Alex’s voice came sharp and angry. “So we only have one hour of the last day. It’s not a day at all.”
“Hey,” he said softly. He tried to tilt her chin up so she’d look at him, but she fought it, blinking back tears. “Hey,” he said again.
She shook her head. “There has to be something. There has to be some way to … to…”
“I could stop breathing,” he said, “but that probably wouldn’t help me much either.”
She didn’t laugh. “Forty-eight hours,” she said, still not meeting his eyes. “That’s what we have. That’s all we have.”
Finally she let him turn her face upward. He said, “Then let’s spend it the best we can.”
She nodded. “Okay. You’re right. I’m sorry.”
They embraced.
I knew I was watching something I wasn’t supposed to see, and yet I couldn’t stop.
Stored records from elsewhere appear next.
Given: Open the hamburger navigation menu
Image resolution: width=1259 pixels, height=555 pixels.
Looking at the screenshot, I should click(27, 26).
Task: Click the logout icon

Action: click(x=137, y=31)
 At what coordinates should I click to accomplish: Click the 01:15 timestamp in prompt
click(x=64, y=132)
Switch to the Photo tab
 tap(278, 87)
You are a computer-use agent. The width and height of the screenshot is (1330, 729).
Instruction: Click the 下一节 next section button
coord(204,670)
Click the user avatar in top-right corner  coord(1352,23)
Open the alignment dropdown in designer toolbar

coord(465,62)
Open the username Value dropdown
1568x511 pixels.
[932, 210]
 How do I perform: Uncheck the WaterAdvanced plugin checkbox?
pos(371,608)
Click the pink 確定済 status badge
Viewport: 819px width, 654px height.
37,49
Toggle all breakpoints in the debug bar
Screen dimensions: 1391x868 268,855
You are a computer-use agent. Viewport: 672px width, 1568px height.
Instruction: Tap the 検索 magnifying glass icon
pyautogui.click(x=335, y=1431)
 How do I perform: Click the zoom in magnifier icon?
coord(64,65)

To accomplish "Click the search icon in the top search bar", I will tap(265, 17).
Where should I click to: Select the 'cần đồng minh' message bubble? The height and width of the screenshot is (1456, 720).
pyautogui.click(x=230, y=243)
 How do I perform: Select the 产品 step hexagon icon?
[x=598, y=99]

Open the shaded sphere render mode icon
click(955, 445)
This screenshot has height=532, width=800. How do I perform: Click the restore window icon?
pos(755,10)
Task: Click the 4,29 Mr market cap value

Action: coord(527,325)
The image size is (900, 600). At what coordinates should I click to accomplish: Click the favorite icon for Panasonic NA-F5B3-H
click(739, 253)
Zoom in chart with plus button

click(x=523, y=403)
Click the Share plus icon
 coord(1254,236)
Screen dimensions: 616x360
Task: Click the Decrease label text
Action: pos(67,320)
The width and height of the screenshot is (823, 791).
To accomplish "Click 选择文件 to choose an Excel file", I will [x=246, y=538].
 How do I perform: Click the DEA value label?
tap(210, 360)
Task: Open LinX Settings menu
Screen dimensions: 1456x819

“You have to take care of Chance,” he said. “He’s tough, but he’s still just a kid.”
The words felt like a slap.
Alex nodded, rolling her lips over her teeth and biting down, trying to fight off tears. They hugged again, squeezing each other tight.
Cassius finished, and I pulled back quietly from the flower bed and headed inside, filled with more feelings than I could make sense of.
Lying on my cot in the darkness, I realized what the worst part was.
It was that Patrick was right.
I was just a kid.
Sometime later my brother crept between the cots and stood over me. His face looked hard, even angry. “When I start to change, you take me out right away. Understand? I want it to be you.”
“Patrick, I—”
“You don’t hesitate. You do it.”
“You won’t change.” I could hear the desperation in my voice, and I hated myself for it, hated him for being right about what he’d said out there. “You can’t turn into one of them.”
“Chance,” he said. “We gotta deal with reality. Now, promise me.”
I swallowed around the lump in my throat. “I promise.”
*
Thirty-six hours till Patrick died.
The next two days passed like torture, the hours dragging like claws across my skin.